Chapter 2: MemTable

In Chapter 1: Table / SSTable & TableCache, we learned how LevelDB stores the bulk of its data permanently on disk in sorted, immutable files called SSTables. We also saw how the TableCache helps access these files efficiently.

But imagine you’re updating your data frequently – adding new users, changing scores, deleting temporary items. Writing every tiny change directly to a new SSTable file on disk would be incredibly slow, like carving every single note onto a stone tablet! We need a faster way to handle recent changes.

What’s the Problem? Slow Disk Writes for Every Change

Disk drives (even fast SSDs) are much slower than your computer’s main memory (RAM). If LevelDB wrote every Put or Delete operation straight to an SSTable file, your application would constantly be waiting for the disk, making it feel sluggish.

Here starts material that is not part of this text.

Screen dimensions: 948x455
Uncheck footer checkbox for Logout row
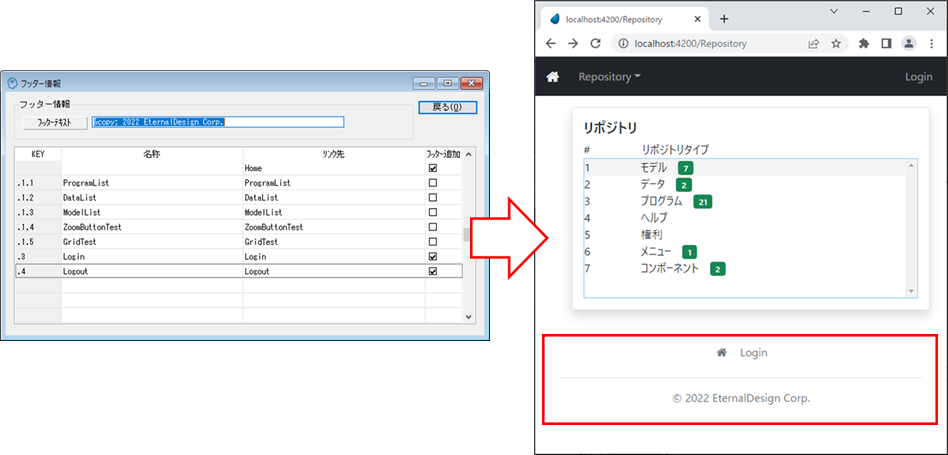(432, 271)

How can we accept new writes quickly but still eventually store them permanently on disk?

MemTable: The Fast In-Memory Notepad

LevelDB’s solution is the MemTable. Think of it as a temporary notepad or a scratchpad that lives entirely in your computer’s fast RAM.

  1. In-Memory: It’s stored in RAM, making reads and writes extremely fast.
  2. Holds Recent Writes: When you Put a new key-value pair or Delete a key, the change goes into the MemTable first.
  3. Sorted: Just like SSTables, the data inside the MemTable is kept sorted by key. This is important for efficiency later.
  4. Temporary: It’s only a temporary holding area. Eventually, its contents get written out to a permanent SSTable file on disk.

So, when you write data:

Your Application -> Put("user123", "data") -> MemTable (Fast RAM write!)

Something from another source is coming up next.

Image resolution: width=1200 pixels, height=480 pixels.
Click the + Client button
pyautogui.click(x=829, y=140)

This makes write operations feel almost instantaneous to your application.

How Reads Use the MemTable

When you try to read data using Get(key), LevelDB is smart. It knows the most recent data might still be on the “notepad” (MemTable). So, it checks there first:

  1. Check MemTable: Look for the key in the current MemTable.
    • If the key is found, return the value immediately (super fast!).
    • If a “deletion marker” for the key is found, stop and report “Not Found” (the key was recently deleted).
  2. Check Older MemTable (Immutable): If there’s an older MemTable being flushed (we’ll cover this next), check that too.
  3. Check SSTables: If the key wasn’t found in memory (or wasn’t deleted there), then LevelDB looks for it in the SSTable files on disk, using the Table / SSTable & TableCache we learned about in Chapter 1.

This “check memory first” strategy ensures that you always read the most up-to-date value, even if it hasn’t hit the disk yet.

sequenceDiagram
    participant Client as App Read (Get)
    participant LevelDB
    participant MemTable as Active MemTable (RAM)
    participant ImMemTable as Immutable MemTable (RAM, if exists)
    participant TableCache as SSTable Cache (Disk/RAM)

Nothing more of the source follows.